Oracle's move to Agents isn't just about AI – it's about solving user problems.
Oracle's new AI agents are a great example of the level of specificity needed in defining agent roles. They shows a deep understanding of user needs. Are they using the Jobs to Be Done framework? If they did, its evidence that shows how user centric thinking could impact design decisions in enterprise AI.
The advancement in enterprise AI is exciting, focusing on augmentation over automation. Creating tools that enhance human capabilities, based on how they actually work, opens up new possibilities for us as designers. Go take a look at their over 50 role-specific assistants.
Its interesting to see what they chose to prioritize.
Oracle AI Agents Help Organizations Achieve New Levels of Productivity
"What’s the real reason AI hasn’t yet delivered on its hype?"
The article's key angle pretty interesting: Current AI tools are falling short in truly revolutionizing productivity.

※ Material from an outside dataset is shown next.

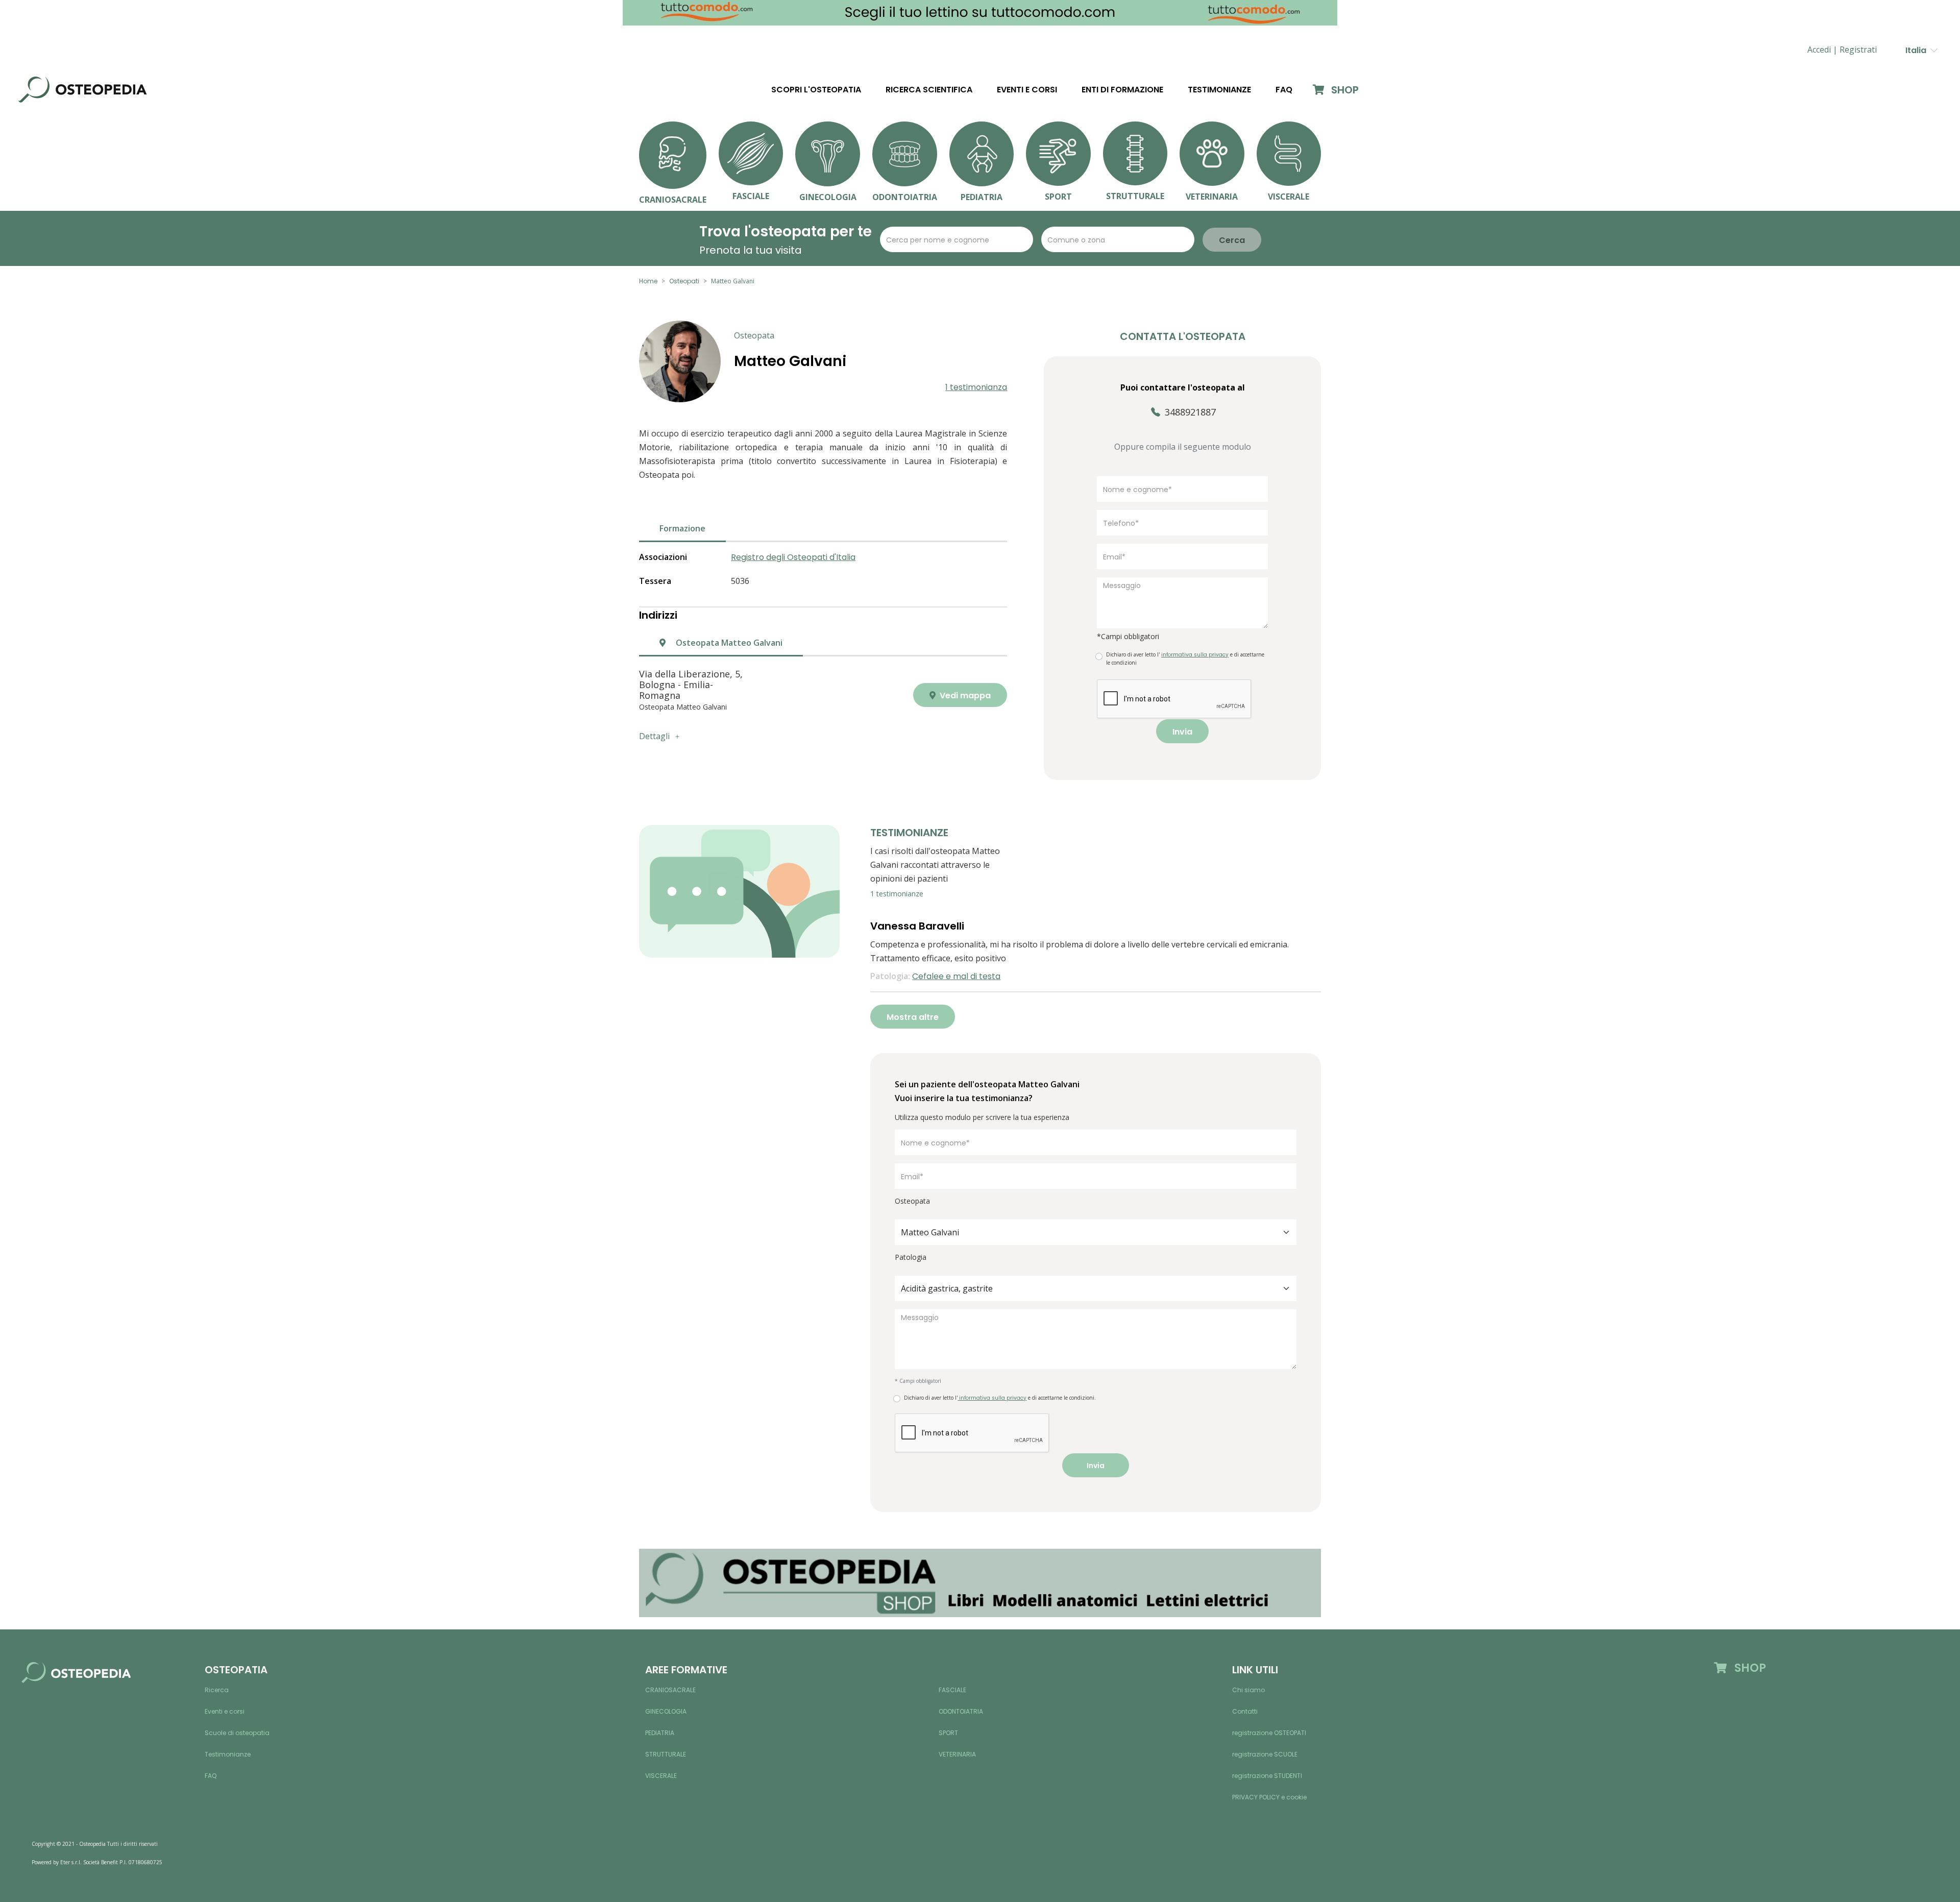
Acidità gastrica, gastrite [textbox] (947, 1288)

It's a wake-up call for the tech industry. Generally speaking, for AI centered products, there is impressive growth numbers, but are we really moving the needle on innovation?
The critique of AI's current approach to complex tasks is simply reducing them to button-clicks - is this enough? We need to fundamentally rethink workflows, not just automate existing ones.
Redefine. Reimagine. Reconstruct.
There is a shift towards AI-native product design thinking and it is something new to learn. This article is talking about how we need to move beyond mere AI enhancements and completely reimagine workflows for the best possible experience for AI integration. It's not just about adding AI features; it's about fundamentally restructuring how we interact with technology.
He gives six workflow examples based an episode of The future of Prosumer: The Rise of “AI Native” Workflows - its a good watch but I liked Nielson’s summary too.
Filling in the blank page: Help the user get started.
Iteration: Easy onramps for variation.
Refinement and upscaling: Hooks for human refinement.
Multimodal: This one is exciting, but designing for not just one input but many is a challenging thing to design for.
Remixing: Similar to iteration, but more about leaving room in the P/R curve for things to happen without explicit user instruction.
Guided exploration: Yes.
Native AI Workflows - Jakob Nielsen on UX
AI? In public service? In this economy?!
The integration of AI into unemployment appeal processes is concerning and a bit yucky. Nevada's move to implement a Google-powered AI system for analyzing unemployment appeals is, on the outside, a big step towards efficiency -which is appealing, BUT I have critical questions about the balance between speed and accuracy in decision-making.
RAG improvements in models is promising for enhancing accuracy, but I can't help but wonder about the potential for bias and errors in such a sensitive area of public service.
Classic case of technology outpacing our ability to fully understand its implications.
Google's AI Will Help Decide Whether Unemployed Workers Get Benefits
The "Hydra Project Effect"
This is a great concept that resonates with my experience at work, at home - anywhere I have projects. It's not just about getting things done; it's about battling our own tendencies to get lost in all our iterations and improvements. Its about the psychological challenges we face when trying to complete anything.
I appreciate the strategies outlined for overcoming this cycle. The idea of defining clear completion criteria and embracing MVP as a first step is something I could be better at.
And finding balance between perfectionism and pragmatism is crucial for … getting things done.